> Task goal
From the entries that follow, gather each line holding the word "height".

> Stored data
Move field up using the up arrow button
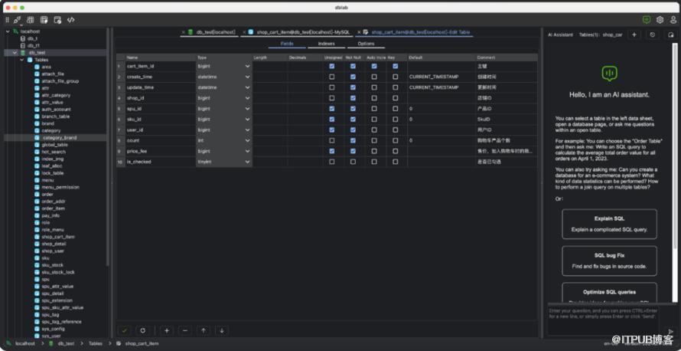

* * *

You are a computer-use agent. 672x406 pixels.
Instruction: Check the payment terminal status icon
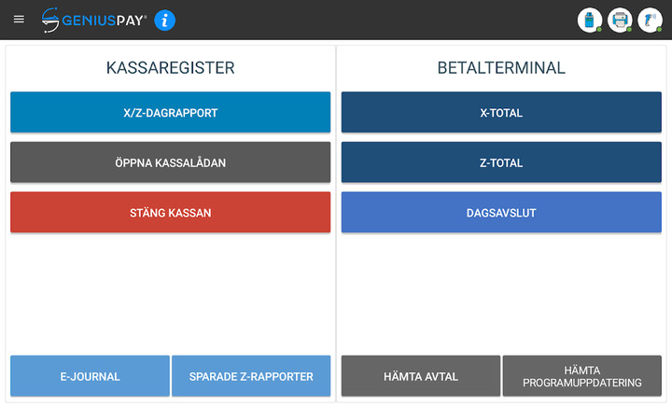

---

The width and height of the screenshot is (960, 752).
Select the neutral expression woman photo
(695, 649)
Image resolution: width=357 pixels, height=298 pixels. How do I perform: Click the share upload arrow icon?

> Answer space
The width and height of the screenshot is (960, 752).
Image resolution: width=357 pixels, height=298 pixels. How do I perform: Click the share upload arrow icon?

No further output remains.